● **DOCUMENT EXCERPT**:
>>>
I'm currently working implementing AES encryption in the backend using Python, but I'm encountering some issues in ensuring compatibility between frontend and backedn. I need help in integrating the frontend JavaScript code to work with it.
My backend Python code:
class Crypt():
def pad(self, data):
BLOCK_SIZE = 16
length = BLOCK_SIZE - (len(data) % BLOCK_SIZE)
return data + (chr(length)*length)
def unpad(self, data):
return data[:-(data[-1] if type(data[-1]) == int else ord(data[-1]))]
def bytes_to_key(self, data, salt, output=48):
assert len(salt) == 8, len(salt)
data += salt
key = sha256(data).digest()
final_key = key
while len(final_key) < output:
key = sha256(key + data).digest()
final_key += key
return final_key[:output]
def bytes_to_key_md5(self, data, salt, output=48):
assert len(salt) == 8, len(salt)
data += salt
key = md5(data).digest()
<<<
● **GIVEN EXERCISE 1**: In the AES encryption post, which hash function does the bytes_to_key method use to derive the key?
● **GIVEN EXERCISE 2**: Pick up the AES encryption post after its last line and write the part that comes next.
The material after the AES encryption post is not needed.

● **DATA SHOWN**:
>>>
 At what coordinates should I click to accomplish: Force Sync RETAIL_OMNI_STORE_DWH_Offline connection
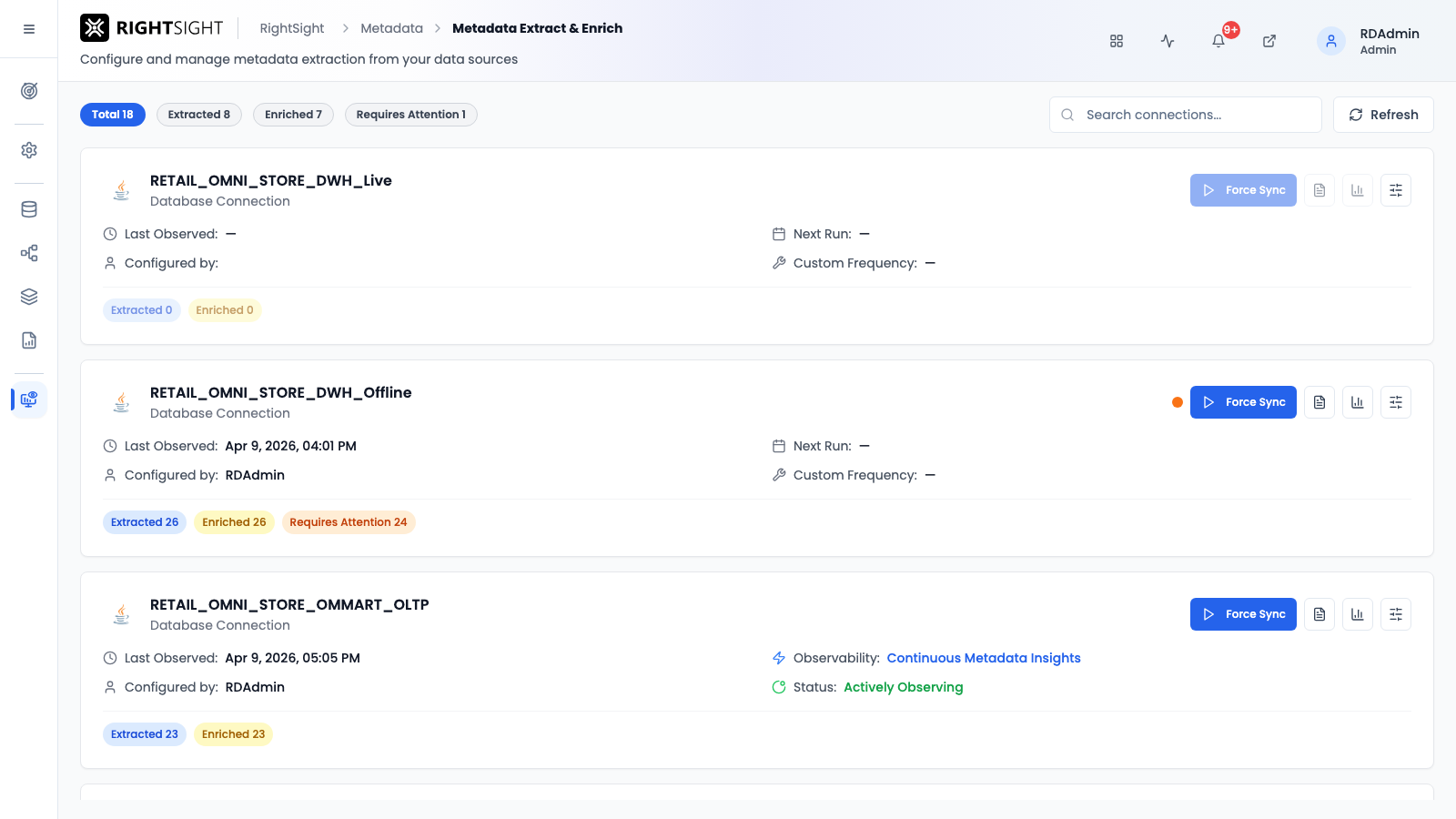tap(1243, 402)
<<<
● **TASK ANSWER 1**: It uses sha256.

● **TASK ANSWER 2**:
final_key = key
while len(final_key) < output:
key = md5(key + data).digest()
final_key += key
return final_key[:output]
def encrypt(self, message):
passphrase = "<secret passpharse value>".encode()
salt = Random.new().read(8)
key_iv = self.bytes_to_key_md5(passphrase, salt, 32+16)
key = key_iv[:32]
iv = key_iv[32:]
aes = AES.new(key, AES.MODE_CBC, iv)
return base64.b64encode(b"Salted__" + salt + aes.encrypt(self.pad(message).encode()))
def decrypt(self, encrypted):
passphrase ="<secret passpharse value>".encode()
encrypted = base64.b64decode(encrypted)
assert encrypted[0:8] == b"Salted__"
salt = encrypted[8:16]
key_iv = self.bytes_to_key_md5(passphrase, salt, 32+16)
key = key_iv[:32]
iv = key_iv[32:]
aes = AES.new(key, AES.MODE_CBC, iv)
return self.unpad(aes.decrypt(encrypted[16:])).decode().strip('"')
def base64_decoding(self, encoded):
base64decode = base64.b64decode(encoded)
return base64decode.decode()
crypt = Crypt()
test = "secret message to be send over network"
encrypted_message = crypt.encrypt(test)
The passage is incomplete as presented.